** Start of Given records **

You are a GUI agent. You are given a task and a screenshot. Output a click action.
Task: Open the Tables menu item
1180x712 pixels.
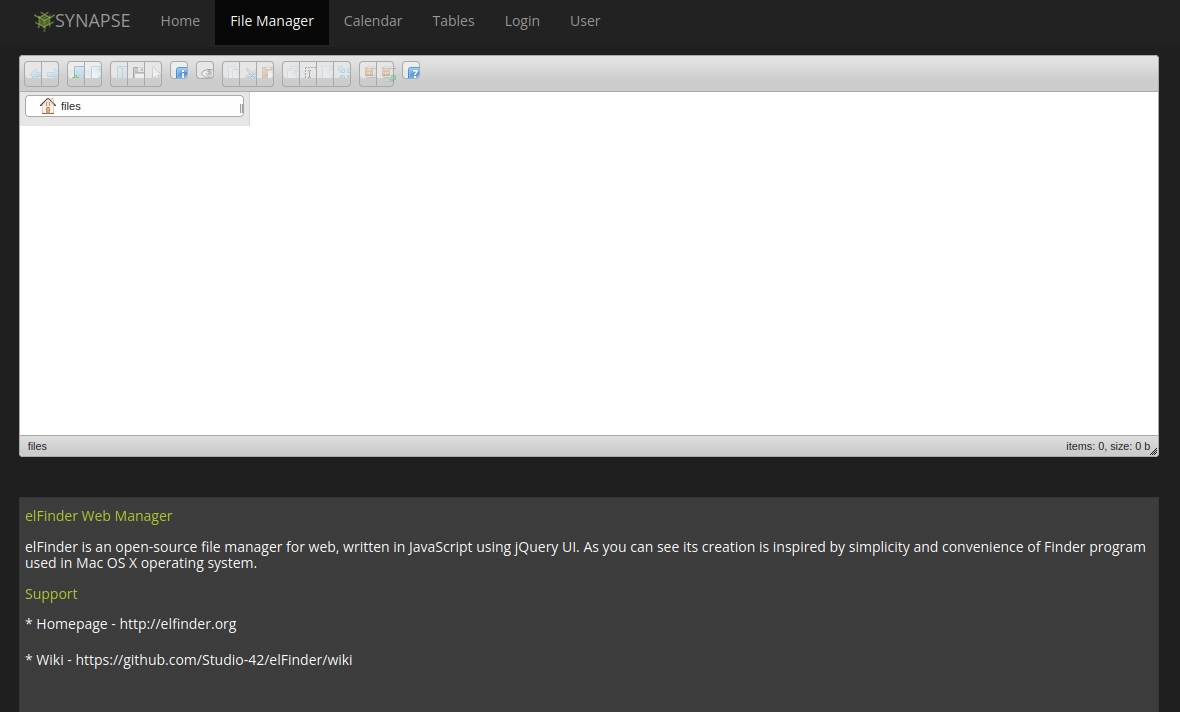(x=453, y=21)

** End of Given records **
** Start of Given records **

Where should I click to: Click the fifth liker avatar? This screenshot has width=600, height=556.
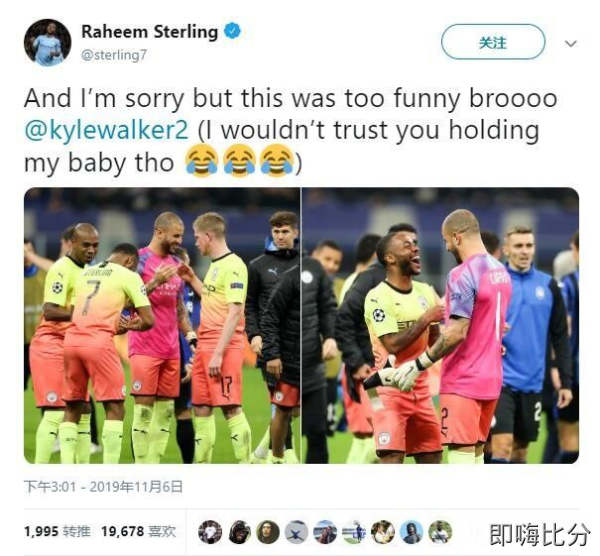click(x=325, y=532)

** End of Given records **

Given request
Output the lines from the one containing "Where should I" through the one containing "click(x=325, y=532)" (both included) as a Markdown table with the columns Number and Text. Skip blank lines and leave out the pictures.

Solution for this problem
| Number | Text |
|---|---|
| 1 | Where should I click to: Click the fifth liker avatar? This screenshot has width=600, height=556. |
| 2 | click(x=325, y=532) |